### Tasks for this exercise:
[A] From the passage on lattice-based signatures, copy the text word for word, starting at "Based on GGH" and ending at "algorithm as the reduction algorithm.".
[B] In the passage on lattice-based signatures, what reduction algorithm did the GGH scheme use?

### Supplied passage:

Keywords

1 Introduction

It is well known that classical cryptography is vulnerable to quantum computers since Shor’s algorithm [21] will solve the integer factorization and the logarithm discrete problems efficiently. This has motivated the development of post-quantum cryptography, especially lattice-based cryptosystems. In general, the security of lattice-based cryptosystems is always related to some hard computational problems in lattices, such as the Shortest Vector Problem (SVP) and the Closest Vector Problem (CVP).

As important cryptographic primitives, several lattice-based digital signature schemes have been proposed in recent years, such as [5, 8,9,10, 19]. In 1997, Goldreich et al. [9] proposed the GGH signature scheme based on lattices, whose security is related to the hardness of approximate CVP. In fact, GGH is not only a concrete signature scheme, but also a general framework to construct lattice-based digital signature schemes. The GGH framework consists of a good lattice basis \(\varvec{G}\), a bad basis \(\varvec{B}\) for the same lattice and a reduction algorithm as the signing algorithm. Usually, the good basis is used as the secret key, with which the reduction algorithm can efficiently output an approximation for the closest vector of a target vector corresponding to the message. Such approximation is the signature of the message. The bad basis is published as the public key, with which one can check if the signature is in the lattice and close enough to the target vector. In GGH scheme, they used a nearly orthogonal basis \(\varvec{G}\) as the good basis, a random basis as the bad basis \(\varvec{B}\), and Babai’s rounding-off algorithm [2] as the reduction algorithm.

Based on GGH framework, Hoffstein et al. [11] presented the NTRUSign as a more efficient lattice-based signature scheme. They used some special short basis as a good basis, a “random” basis as the bad basis \(\varvec{B}\), and Babai’s rounding-off algorithm as the reduction algorithm.

However, Nguyen and Regev [18] proposed a clever method to recover the secret key of the GGH signature scheme and NTRUSign by studying the parallelepiped of the lattice. More precisely, by collecting enough message-signature pairs, they can obtain many samples uniformly distributed in the parallelepiped due to Babai’s rounding-off algorithm employed as reduction algorithm in this two signature schemes. Then with these samples, they can finally recover the parallelepiped which leaks the good basis. They also pointed out that even taking Babai’s nearest plane algorithm [2] as the signing algorithm, these two schemes are still insecure. Later, Ducas and Nguyen [7] proposed some method to analyze some countermeasures against the Nguyen-Regev attack.

By the Nguyen-Regev attack, it seems that the security of GGH type signature schemes depends heavily on the reduction algorithms. To resist such attack, at least two different reduction algorithms have been proposed. In 2008, Gentry et al. [8] presented a Gaussian sample algorithm similar to [12]. Based on such a random vector-sampling algorithm, Gentry, Peikert and Vaikuntanathan constructed a signature scheme, with a short trap-door basis as the private key and a long basis as the public key. Since the lattice vectors outputted by the new sampling algorithm do not reveal the trap-door, the signature scheme of Gentry, Peikert and Vaikuntanathan can be proved to be secure under the chosen message attack (CMA).

### Data extract:
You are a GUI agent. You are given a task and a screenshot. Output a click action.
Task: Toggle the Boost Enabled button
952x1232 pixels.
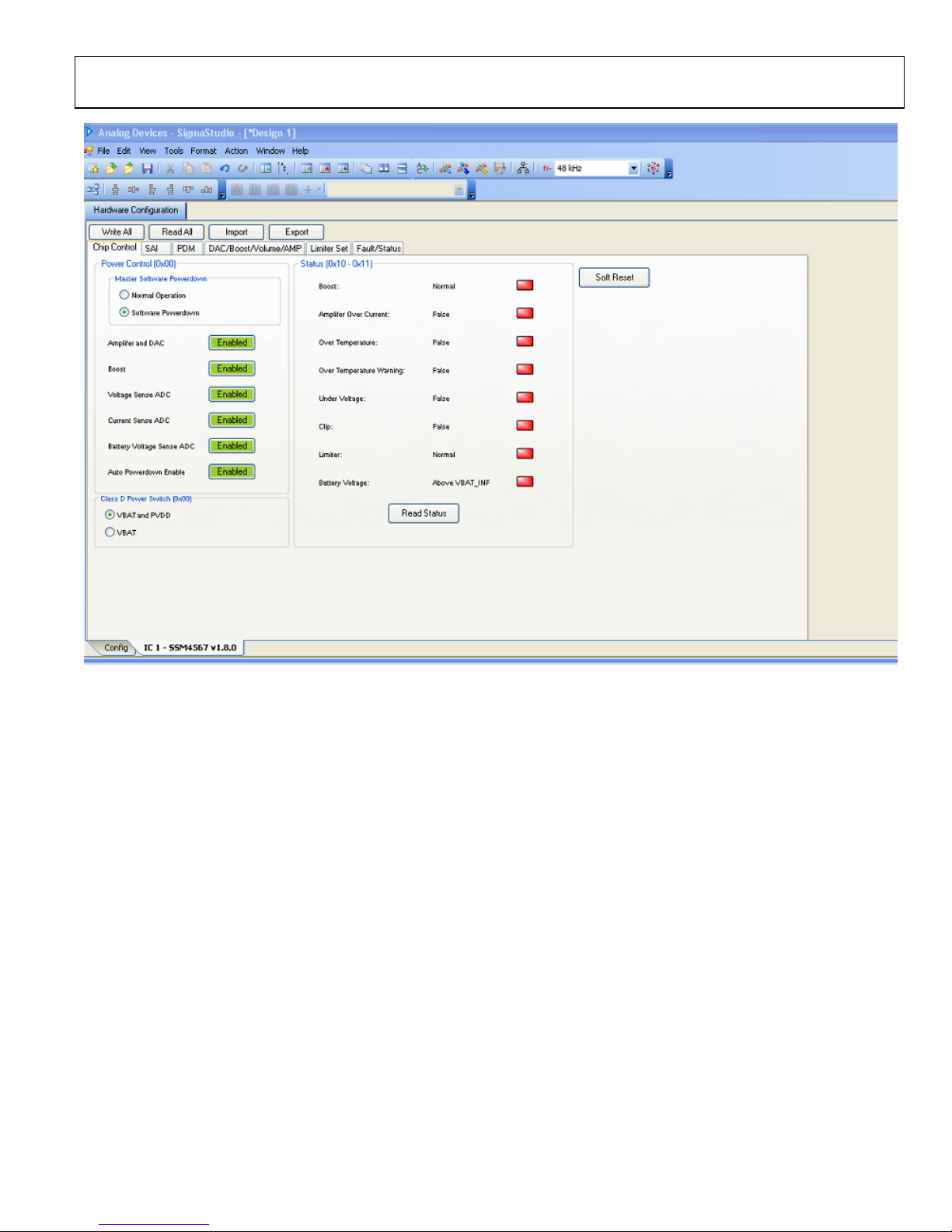point(232,368)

### Solutions to the exercise:
[A]
Based on GGH framework, Hoffstein et al. [11] presented the NTRUSign as a more efficient lattice-based signature scheme. They used some special short basis as a good basis, a “random” basis as the bad basis \(\varvec{B}\), and Babai’s rounding-off algorithm as the reduction algorithm.

[B] Babai's rounding-off algorithm.